We’re shopping for a new house, and both Very Cool Spouse and I love Victorian houses, so we’ve been looking at several. One thing I’ve noticed is that in several we’ve looked at there is a stairway from the kitchen on the 1st floor to a room on the 2nd floor. I get that the servants might be required to bring a cup of tea to the lady of the house while she’s reading before bed, without using the regular-folks stairway in the front, but why does the stairway come out in a room? What happens in that room? Why doesn’t the back/servant’s stairway come out in the hall like the front-of-the-house stairway?
That’s the servant’s quarters.
No, if the back staircase starts in the ground-floor kitchen and leads directly into a room on the floor above, I’m guessing that room was probably the dining room.
If you didn’t have a passage or an anteroom separating the back stairs from the dining room, you would probably have had a folding screen/room divider concealing the stair entrance from the guests.
Dover (?) books have a lot of compilations of Victorian architecture and sometimes they include the original floor plans with the rooms are labelled.
The Queen Anne/Italianate house that I know, the kitchen staircase lead to one end of the upper hallway and the main staircase (that no one used!) led to the other. The upstairs bathroom had a large anteroom that you went through to get to the bathroom. Victorians, go figure.
As well as the Dover books, you can try googling ‘Victorian house plans’ or similar.
One that came up with lots of original plans, with their room designations was
Kewl!
Not that the houses we’re looking at a huge, but the upstairs room (where the stairway comes out) is quite small, like 10 ft square. I suppose one person might have a bed there, or a couple if they have a very small double bed.

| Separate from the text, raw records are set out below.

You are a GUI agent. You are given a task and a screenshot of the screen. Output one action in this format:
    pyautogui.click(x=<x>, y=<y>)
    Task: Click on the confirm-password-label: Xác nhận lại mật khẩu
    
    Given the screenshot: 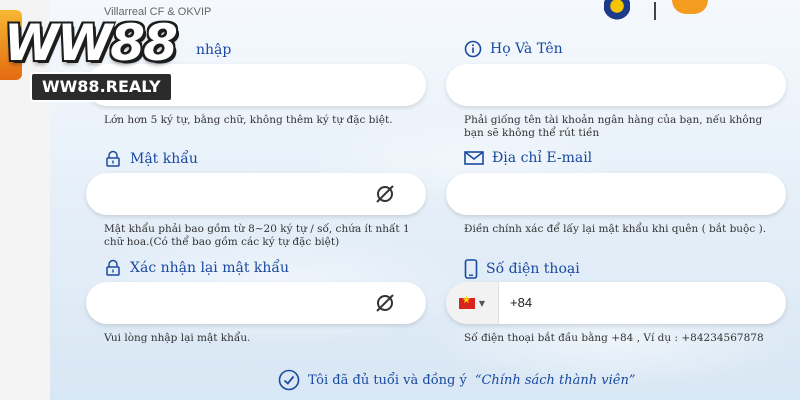 What is the action you would take?
    pyautogui.click(x=196, y=268)
    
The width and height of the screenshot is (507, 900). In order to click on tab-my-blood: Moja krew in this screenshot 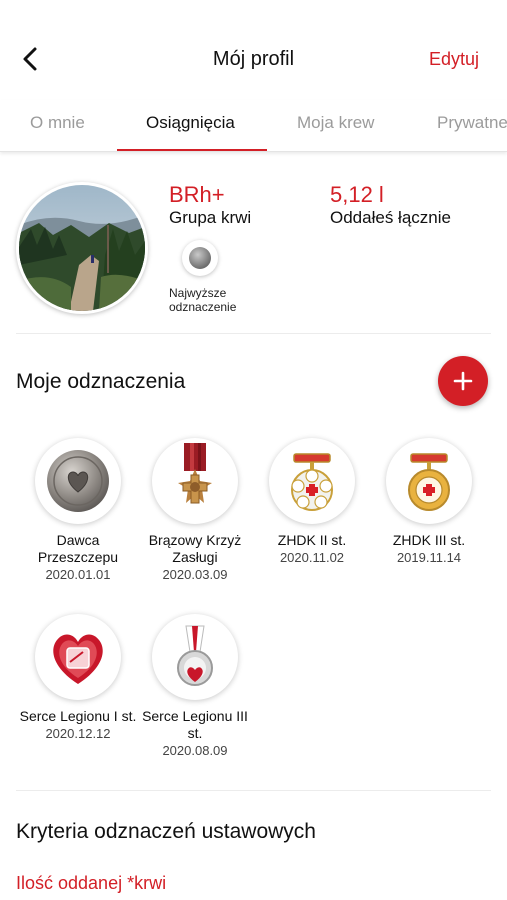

I lived in an older house for a short while. The regular staircase was just inside the front door and it led to a large landing on the second floor. There had been another staircase that ran from the kitchen at the back of the house to the front second floor bedroom. The door to that staircase was only about 5 feet tall in the kitchen. The first 8 or so stairs had been removed and the area was made into a pantry. The door in the bedroom was standard height and the stairs were still present. A hanger rod had been added to that area and it was used as a closet. That stairwell was also much narrower than the primary, it was only about 2 feet wide.
Without seeing the plan, I would say it was the daily breakfast/lunch eating dining area (as opposed to a more formal setting or dinner). It was common to have these the second floor.
Oooh! That sounds convincing! Each of the ones I have seen are a) at the back of the house and b) small but nice with at least 2 windows on different walls–perfect for a nice breakfast served by miladies maid without us having to go downstairs.
In the house I grew up in (built in the 1920s, but I think it still applies), the back stairs off the kitchen led up to a small landing and two doors, side by side. Originally, each door opened into a servant’s bedroom, probably not even 10’ x 10’. The owner before us had knocked out the wall between the two servant’s rooms to make one usable bedroom.